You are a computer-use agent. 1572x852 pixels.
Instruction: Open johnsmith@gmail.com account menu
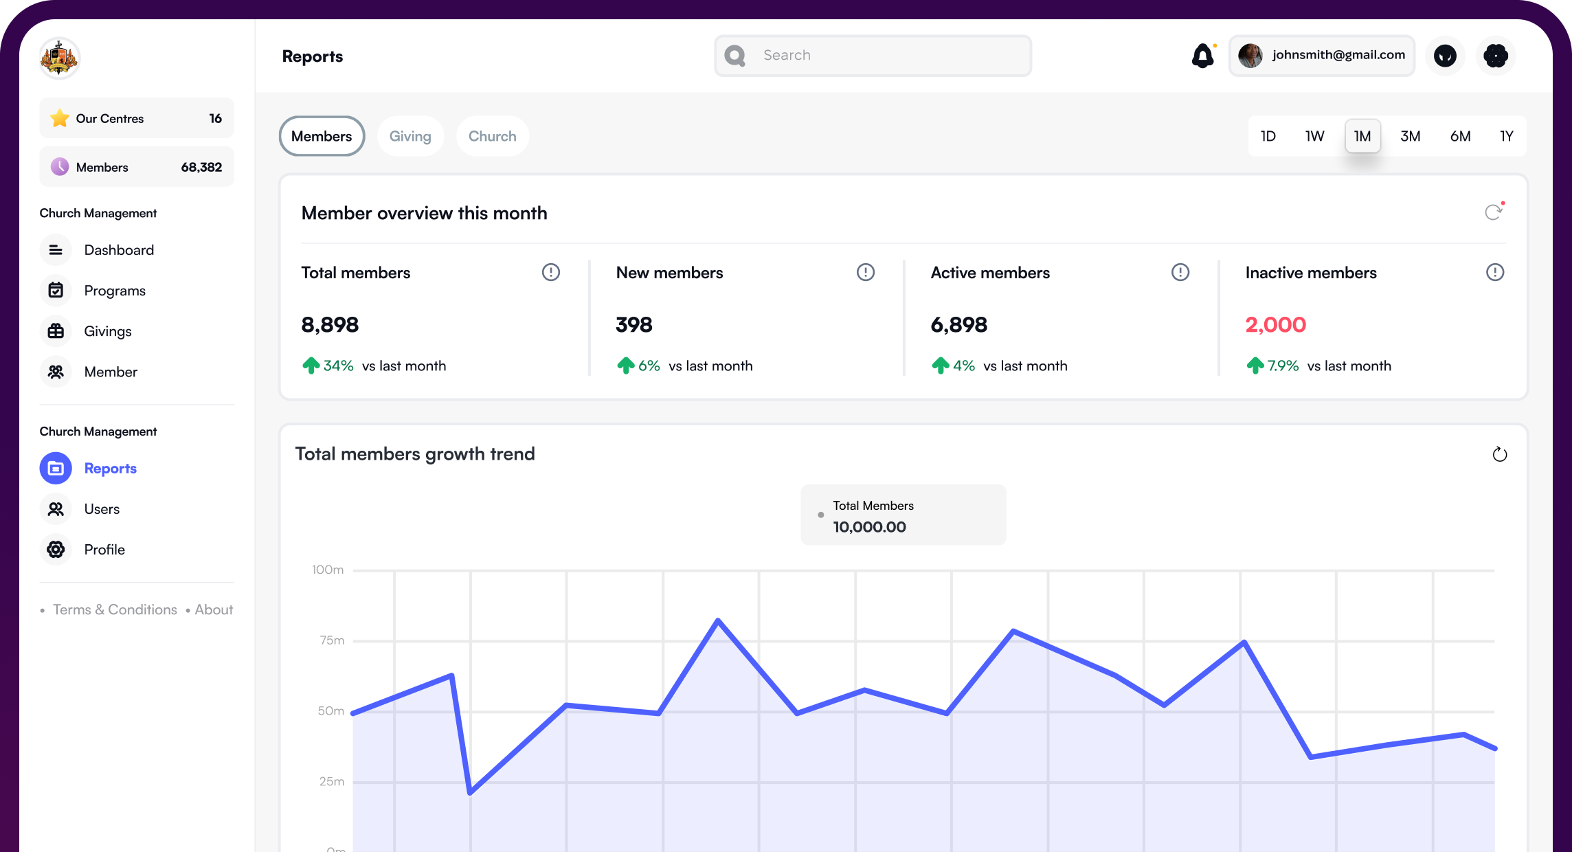click(x=1321, y=56)
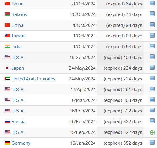Open screenshot icon for 15/Sep/2024 U.S.A. row
The height and width of the screenshot is (148, 157).
(x=152, y=57)
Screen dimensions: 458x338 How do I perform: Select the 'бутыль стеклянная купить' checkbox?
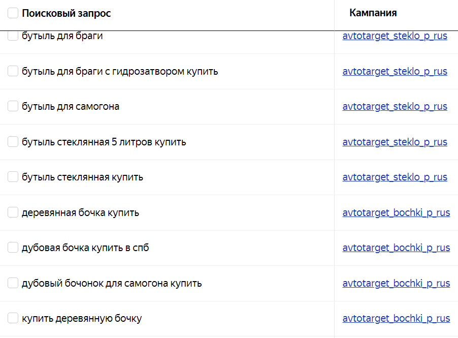[13, 177]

Your objective:
Print the data above word for word, leaving out the pictures.

Worked answer:
You are a computer-use agent. 1572x852 pixels.
Instruction: Open johnsmith@gmail.com account menu
click(x=1321, y=56)
Open screenshot icon for 15/Sep/2024 U.S.A. row
The height and width of the screenshot is (148, 157).
(x=152, y=57)
Screen dimensions: 458x338 How do I perform: Select the 'бутыль стеклянная купить' checkbox?
[13, 177]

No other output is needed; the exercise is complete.